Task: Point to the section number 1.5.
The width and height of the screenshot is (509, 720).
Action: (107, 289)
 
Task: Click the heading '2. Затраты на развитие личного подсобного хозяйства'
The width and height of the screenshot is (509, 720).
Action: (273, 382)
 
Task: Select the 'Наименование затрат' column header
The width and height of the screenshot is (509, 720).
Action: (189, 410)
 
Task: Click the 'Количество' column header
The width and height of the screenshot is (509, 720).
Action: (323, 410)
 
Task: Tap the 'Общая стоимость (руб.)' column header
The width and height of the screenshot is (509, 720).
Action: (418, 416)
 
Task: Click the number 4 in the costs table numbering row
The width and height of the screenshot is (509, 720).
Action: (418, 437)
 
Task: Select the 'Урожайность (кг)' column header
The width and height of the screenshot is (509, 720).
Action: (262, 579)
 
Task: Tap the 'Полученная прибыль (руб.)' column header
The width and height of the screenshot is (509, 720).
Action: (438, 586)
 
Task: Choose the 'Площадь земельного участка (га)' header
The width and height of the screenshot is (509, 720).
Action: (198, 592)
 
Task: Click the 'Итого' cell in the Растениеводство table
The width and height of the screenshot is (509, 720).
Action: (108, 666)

--

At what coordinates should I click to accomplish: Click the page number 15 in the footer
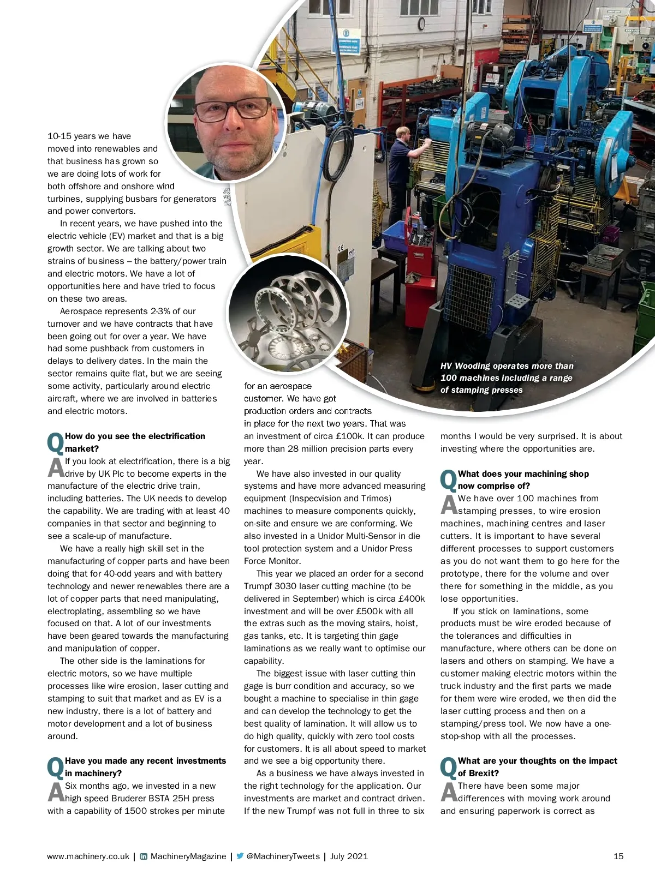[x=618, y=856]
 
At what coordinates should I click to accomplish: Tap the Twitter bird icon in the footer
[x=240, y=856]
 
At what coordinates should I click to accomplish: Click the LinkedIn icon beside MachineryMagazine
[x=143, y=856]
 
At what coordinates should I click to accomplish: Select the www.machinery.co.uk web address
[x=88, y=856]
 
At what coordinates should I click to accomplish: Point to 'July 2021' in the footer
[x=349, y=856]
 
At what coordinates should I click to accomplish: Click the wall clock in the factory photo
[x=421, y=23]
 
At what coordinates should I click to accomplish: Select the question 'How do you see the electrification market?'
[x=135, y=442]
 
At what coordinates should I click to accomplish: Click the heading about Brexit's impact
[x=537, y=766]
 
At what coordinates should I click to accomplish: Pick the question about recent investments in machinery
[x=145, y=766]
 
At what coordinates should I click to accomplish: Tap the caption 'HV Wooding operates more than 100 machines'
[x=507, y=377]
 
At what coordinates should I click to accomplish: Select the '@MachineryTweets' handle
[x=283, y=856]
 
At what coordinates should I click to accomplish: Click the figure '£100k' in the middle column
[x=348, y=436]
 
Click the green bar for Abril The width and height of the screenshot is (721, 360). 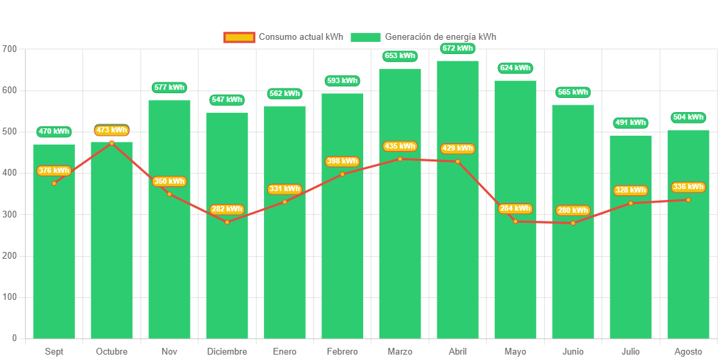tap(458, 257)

Task statement -> Repeat the records word for word, from the line containing "Task: Tap the 'Общая" through the line containing "Action: (198, 592)", with both of those lines included.

Reply ->
Task: Tap the 'Общая стоимость (руб.)' column header
The width and height of the screenshot is (509, 720).
Action: (418, 416)
 
Task: Click the number 4 in the costs table numbering row
The width and height of the screenshot is (509, 720).
Action: (418, 437)
 
Task: Select the 'Урожайность (кг)' column header
The width and height of the screenshot is (509, 720).
Action: (262, 579)
 
Task: Tap the 'Полученная прибыль (руб.)' column header
The width and height of the screenshot is (509, 720).
Action: (438, 586)
 
Task: Choose the 'Площадь земельного участка (га)' header
The width and height of the screenshot is (509, 720).
Action: (198, 592)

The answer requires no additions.